If you are anything like me, oyster roast season is one of your favorite Lowcountry cold weather traditions. If that’s the case, good news abounds! Oyster harvesting season opened October 1st! Keep reading to discover all the ways you can sustainability participate in oyster season, whether you are harvesting your own oysters right from the estuary or eating at one of the Lowcountry’s famed seafood restaurants. Make sure to refer to this blog post as a guide to ensure you enjoy South Carolina’s iconic oysters responsibly!
It’s always fun when you get to go out and harvest your own oysters fresh from the salt marsh. Make sure you follow these key tips to help protect this precious natural resource!
- Buy a saltwater fishing license– Money from these licenses goes back into restoring and conserving our marine resources.
- Check the recreational shellfish map– Ensure you are harvesting in an area where it is allowed and safe.
- Cull in place– Bring the proper equipment to break off any dead shells and smaller oysters from your clusters. They will provide habitat for future oysters to grow.

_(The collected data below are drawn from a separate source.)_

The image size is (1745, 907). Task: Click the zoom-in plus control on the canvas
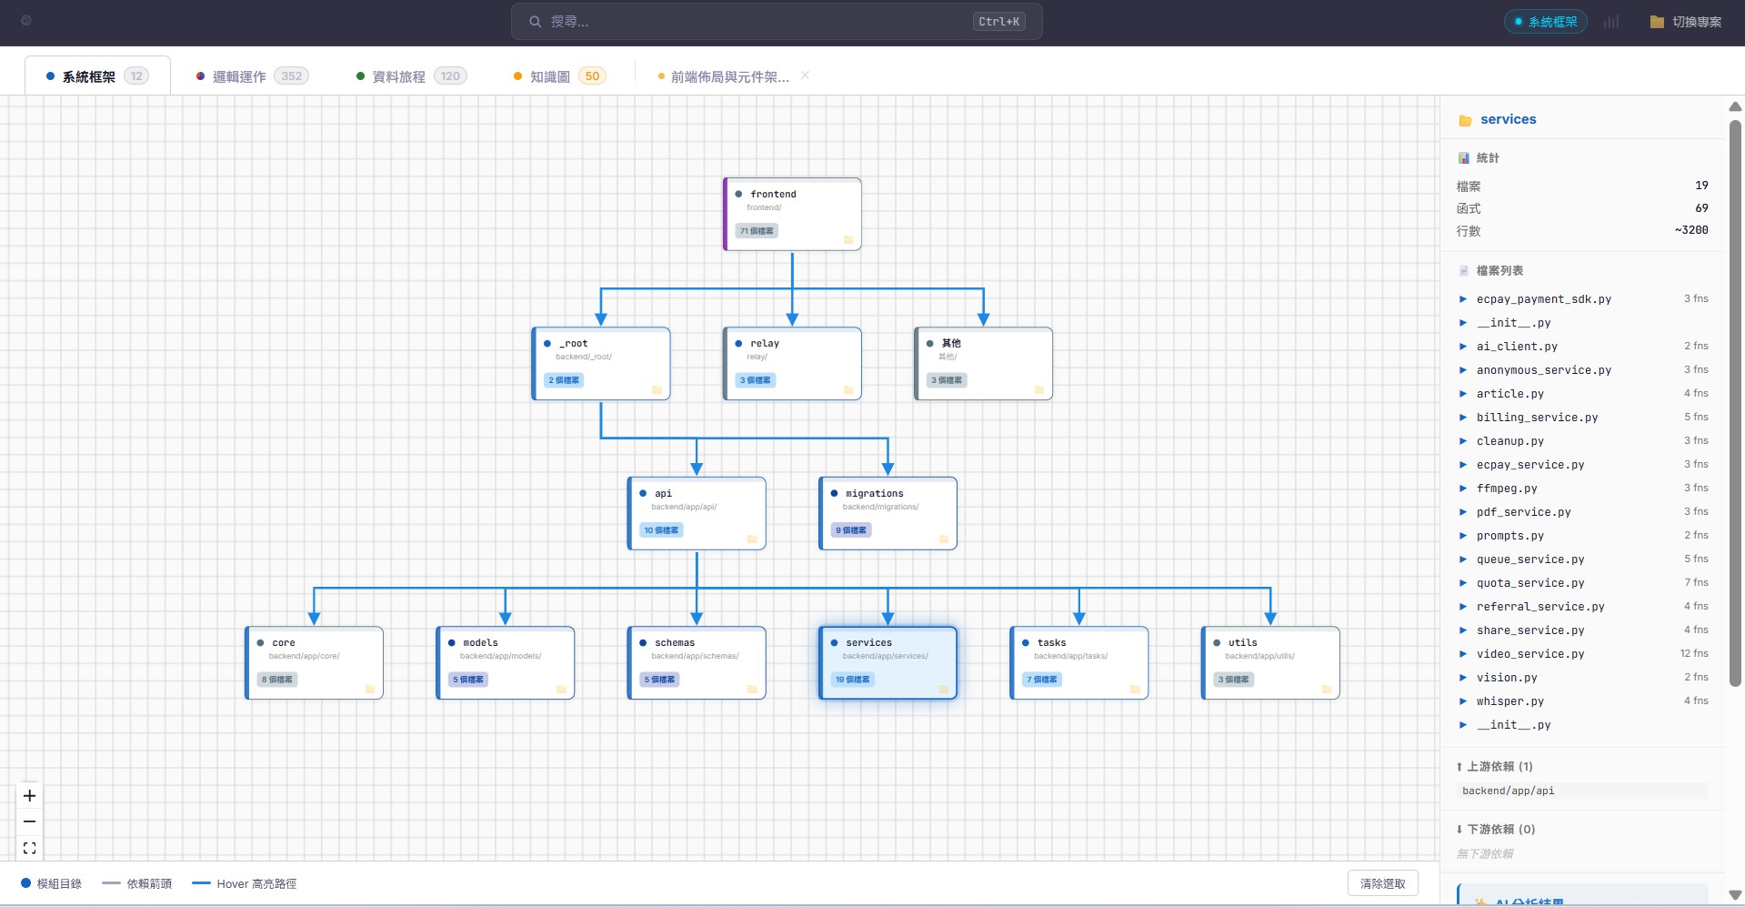point(29,795)
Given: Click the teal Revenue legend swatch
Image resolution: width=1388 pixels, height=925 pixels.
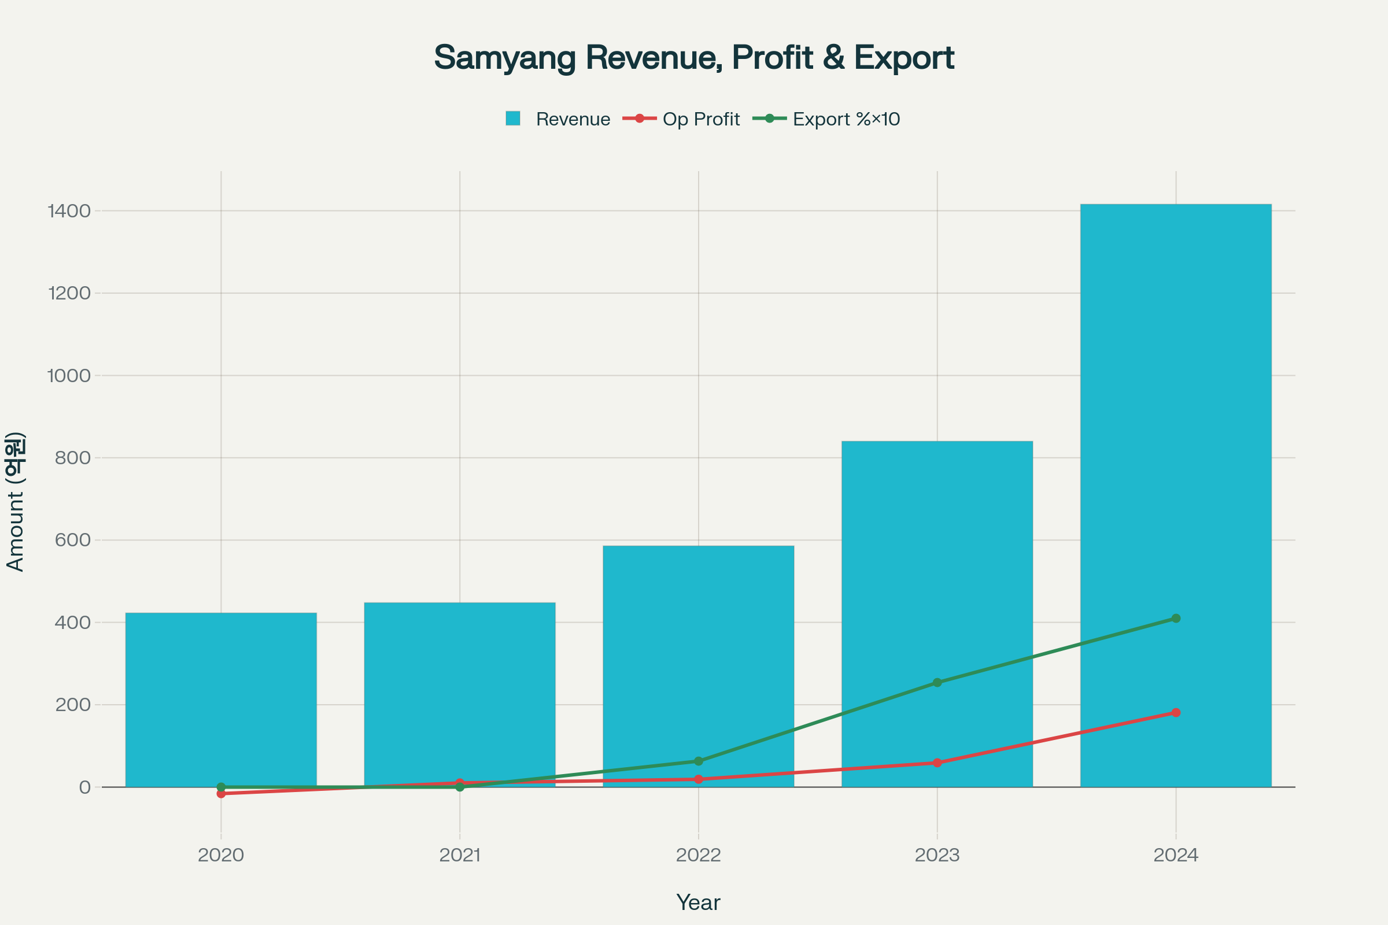Looking at the screenshot, I should coord(513,119).
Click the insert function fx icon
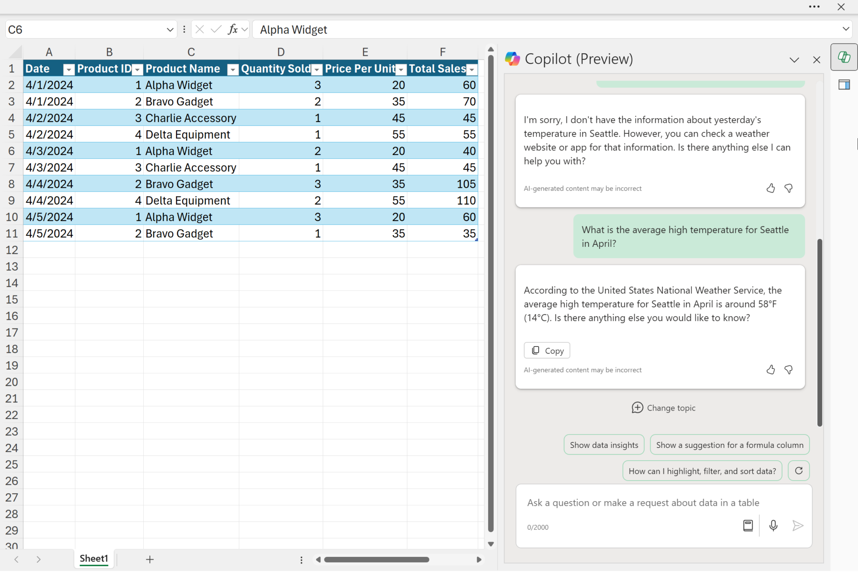The height and width of the screenshot is (572, 858). click(x=233, y=29)
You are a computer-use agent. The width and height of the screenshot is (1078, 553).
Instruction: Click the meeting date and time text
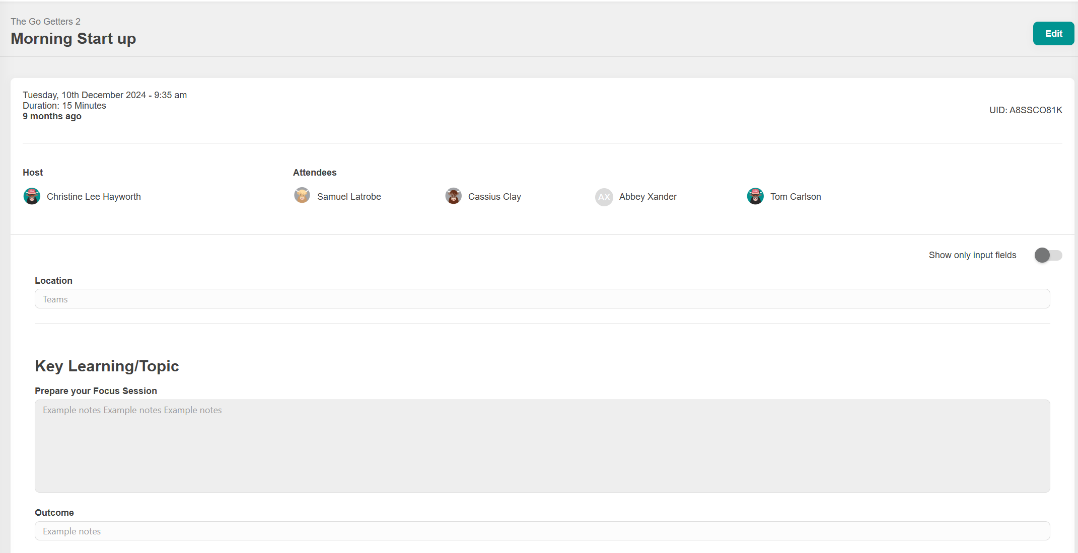[x=105, y=95]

- Know your limits– Two bushels of oysters in one day, limited to two calendar days per seven-day period is the maximum take for recreational harvesting. One bushel is equal to 8 gallons. There is a maximum possession of three personal limits per boat or vehicle.
Oysters require shell fragments in order to grow new animals on a reef. To help sustain local oyster populations for generations to come, make a plan to recycle your shell before your at-home oyster roast. Dumping your shell back in the creek is not sustainable because the shells may carry disease that could impact growing populations. Instead, make sure you recycle your shell at one of SCDNR’s oyster shell recycling locations. Biologists will quarantine your shell to prevent the spread of any diseases, and then the shell will be replanted along our coast to ensure the maximum benefit for our future oysters and the health of our shorelines.
Interested in supporting South Carolina restaurants participating in responsible oyster recycling? You can check out this map to see if your favorite restaurant participates! Oysters are a critical part of South Carolina salt marshes and dinner tables.